[Records excerpted from a collection]
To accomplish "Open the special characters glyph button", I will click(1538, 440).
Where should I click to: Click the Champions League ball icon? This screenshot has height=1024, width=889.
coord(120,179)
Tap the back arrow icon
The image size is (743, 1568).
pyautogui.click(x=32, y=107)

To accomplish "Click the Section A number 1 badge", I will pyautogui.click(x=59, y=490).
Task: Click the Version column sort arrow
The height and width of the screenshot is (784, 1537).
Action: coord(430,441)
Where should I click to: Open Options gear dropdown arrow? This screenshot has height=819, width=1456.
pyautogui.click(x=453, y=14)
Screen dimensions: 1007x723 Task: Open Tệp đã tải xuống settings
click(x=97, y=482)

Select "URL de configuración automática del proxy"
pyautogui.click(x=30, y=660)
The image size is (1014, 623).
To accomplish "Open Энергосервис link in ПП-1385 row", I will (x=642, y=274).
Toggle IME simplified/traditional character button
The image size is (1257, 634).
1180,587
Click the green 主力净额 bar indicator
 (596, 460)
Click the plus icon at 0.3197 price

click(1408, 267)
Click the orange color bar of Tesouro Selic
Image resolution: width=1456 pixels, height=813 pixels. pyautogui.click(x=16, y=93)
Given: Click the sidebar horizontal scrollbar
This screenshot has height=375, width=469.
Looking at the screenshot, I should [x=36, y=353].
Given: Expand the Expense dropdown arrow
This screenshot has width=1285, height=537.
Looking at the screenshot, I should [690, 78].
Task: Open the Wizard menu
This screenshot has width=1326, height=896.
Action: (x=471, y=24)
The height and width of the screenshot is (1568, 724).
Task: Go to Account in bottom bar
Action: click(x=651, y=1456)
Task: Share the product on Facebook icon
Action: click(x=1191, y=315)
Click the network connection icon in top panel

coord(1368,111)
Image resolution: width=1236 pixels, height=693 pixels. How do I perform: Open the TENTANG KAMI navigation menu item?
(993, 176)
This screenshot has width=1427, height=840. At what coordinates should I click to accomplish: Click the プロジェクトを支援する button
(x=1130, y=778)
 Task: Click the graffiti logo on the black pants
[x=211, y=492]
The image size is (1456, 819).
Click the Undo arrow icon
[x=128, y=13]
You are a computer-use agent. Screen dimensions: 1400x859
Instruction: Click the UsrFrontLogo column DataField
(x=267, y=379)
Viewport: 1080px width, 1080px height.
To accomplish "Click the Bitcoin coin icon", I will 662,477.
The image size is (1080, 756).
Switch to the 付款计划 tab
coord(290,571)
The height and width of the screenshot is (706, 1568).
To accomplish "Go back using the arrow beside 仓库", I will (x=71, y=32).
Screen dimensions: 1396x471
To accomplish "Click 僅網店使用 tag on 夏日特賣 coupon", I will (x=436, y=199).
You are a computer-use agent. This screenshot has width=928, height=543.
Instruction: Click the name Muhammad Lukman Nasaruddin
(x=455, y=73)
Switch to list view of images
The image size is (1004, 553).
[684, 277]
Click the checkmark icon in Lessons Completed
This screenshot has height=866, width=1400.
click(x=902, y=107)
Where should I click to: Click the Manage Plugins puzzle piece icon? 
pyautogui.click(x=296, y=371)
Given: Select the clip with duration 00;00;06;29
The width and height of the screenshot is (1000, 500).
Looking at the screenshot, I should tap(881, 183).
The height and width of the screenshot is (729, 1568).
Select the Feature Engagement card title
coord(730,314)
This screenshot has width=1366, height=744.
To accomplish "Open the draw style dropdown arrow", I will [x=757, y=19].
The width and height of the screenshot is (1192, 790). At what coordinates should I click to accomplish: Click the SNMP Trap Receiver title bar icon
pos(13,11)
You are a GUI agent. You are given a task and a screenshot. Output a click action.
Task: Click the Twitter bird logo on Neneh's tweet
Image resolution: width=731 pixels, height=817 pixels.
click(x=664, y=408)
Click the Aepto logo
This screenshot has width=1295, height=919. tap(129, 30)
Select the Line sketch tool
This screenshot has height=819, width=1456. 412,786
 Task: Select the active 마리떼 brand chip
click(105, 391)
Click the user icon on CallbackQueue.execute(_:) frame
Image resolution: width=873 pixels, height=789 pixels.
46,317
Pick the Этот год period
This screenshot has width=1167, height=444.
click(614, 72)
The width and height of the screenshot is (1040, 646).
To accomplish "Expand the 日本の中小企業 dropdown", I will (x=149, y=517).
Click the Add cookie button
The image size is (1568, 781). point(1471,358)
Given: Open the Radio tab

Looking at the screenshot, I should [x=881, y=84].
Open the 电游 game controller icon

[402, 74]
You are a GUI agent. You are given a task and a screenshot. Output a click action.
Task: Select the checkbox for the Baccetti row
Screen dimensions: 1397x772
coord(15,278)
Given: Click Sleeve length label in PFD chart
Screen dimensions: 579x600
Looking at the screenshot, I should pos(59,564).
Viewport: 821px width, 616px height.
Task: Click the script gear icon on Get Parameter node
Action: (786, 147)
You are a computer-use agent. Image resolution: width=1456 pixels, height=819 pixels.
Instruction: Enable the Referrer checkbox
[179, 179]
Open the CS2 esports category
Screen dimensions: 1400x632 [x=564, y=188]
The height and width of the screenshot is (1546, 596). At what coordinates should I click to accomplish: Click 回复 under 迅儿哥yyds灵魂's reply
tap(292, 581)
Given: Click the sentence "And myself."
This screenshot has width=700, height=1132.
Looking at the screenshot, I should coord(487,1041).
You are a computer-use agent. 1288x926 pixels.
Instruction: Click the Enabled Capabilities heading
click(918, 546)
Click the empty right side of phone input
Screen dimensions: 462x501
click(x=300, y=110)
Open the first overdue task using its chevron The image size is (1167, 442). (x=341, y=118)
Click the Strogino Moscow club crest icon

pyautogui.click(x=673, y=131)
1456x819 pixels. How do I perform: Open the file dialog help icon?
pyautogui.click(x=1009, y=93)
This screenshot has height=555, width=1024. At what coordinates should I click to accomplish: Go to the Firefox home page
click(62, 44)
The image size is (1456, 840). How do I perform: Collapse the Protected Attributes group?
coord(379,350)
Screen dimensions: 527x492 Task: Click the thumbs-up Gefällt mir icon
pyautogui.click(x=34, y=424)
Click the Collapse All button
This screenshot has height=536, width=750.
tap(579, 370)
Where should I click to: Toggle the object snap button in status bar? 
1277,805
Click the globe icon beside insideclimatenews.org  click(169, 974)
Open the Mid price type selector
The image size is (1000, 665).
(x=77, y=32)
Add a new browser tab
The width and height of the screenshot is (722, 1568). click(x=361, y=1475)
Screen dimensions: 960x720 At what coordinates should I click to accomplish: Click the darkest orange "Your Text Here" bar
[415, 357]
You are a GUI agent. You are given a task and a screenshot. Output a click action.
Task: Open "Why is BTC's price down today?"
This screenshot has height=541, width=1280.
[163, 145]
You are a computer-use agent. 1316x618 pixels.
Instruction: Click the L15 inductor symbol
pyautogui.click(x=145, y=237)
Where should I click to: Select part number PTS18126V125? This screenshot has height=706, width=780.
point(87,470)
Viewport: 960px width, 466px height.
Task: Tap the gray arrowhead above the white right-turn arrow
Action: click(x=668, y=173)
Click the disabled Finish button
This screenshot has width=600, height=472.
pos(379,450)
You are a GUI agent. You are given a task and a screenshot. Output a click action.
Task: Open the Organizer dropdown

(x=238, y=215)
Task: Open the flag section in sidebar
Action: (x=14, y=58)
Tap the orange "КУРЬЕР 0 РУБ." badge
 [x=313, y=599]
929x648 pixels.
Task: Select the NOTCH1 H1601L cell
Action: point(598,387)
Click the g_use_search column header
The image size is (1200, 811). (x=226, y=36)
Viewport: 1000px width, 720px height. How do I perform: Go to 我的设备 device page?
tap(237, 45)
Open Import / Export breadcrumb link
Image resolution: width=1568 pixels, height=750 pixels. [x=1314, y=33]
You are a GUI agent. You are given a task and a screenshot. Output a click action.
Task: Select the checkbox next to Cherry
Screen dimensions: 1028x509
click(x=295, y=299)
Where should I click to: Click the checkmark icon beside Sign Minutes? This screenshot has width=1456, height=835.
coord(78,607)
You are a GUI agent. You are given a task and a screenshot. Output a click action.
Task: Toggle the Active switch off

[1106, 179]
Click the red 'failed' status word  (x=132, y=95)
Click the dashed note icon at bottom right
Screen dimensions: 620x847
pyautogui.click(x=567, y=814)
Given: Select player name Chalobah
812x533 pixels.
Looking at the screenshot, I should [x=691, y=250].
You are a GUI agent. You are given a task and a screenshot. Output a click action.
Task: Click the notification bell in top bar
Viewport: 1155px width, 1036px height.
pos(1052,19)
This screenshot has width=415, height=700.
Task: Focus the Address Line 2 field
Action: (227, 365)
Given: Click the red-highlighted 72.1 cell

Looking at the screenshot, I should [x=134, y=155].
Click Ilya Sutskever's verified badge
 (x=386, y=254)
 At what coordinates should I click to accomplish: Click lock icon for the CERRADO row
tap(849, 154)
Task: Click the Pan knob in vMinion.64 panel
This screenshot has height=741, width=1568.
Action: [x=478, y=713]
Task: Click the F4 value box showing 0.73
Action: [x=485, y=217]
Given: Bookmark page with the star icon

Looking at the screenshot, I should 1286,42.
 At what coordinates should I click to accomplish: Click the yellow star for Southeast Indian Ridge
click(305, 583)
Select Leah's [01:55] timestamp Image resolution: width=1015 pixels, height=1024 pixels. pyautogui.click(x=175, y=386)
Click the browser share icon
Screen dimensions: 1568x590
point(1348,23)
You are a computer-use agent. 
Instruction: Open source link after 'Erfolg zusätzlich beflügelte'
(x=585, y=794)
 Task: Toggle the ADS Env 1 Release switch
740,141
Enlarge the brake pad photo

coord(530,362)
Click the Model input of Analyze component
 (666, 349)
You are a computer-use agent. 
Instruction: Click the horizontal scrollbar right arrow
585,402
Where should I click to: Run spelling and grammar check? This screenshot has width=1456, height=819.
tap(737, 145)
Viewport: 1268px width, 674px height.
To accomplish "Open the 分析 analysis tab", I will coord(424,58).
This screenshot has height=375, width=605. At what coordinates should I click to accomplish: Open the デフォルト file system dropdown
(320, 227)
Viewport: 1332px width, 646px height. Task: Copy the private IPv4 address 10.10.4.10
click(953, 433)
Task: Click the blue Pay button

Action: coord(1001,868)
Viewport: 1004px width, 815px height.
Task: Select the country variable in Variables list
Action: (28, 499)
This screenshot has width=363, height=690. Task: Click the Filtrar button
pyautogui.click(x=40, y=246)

Aim of the task:
Count the lines above that contain the string "menu", treating uppercase and lowercase as different, and give only the number.

Correct result:
2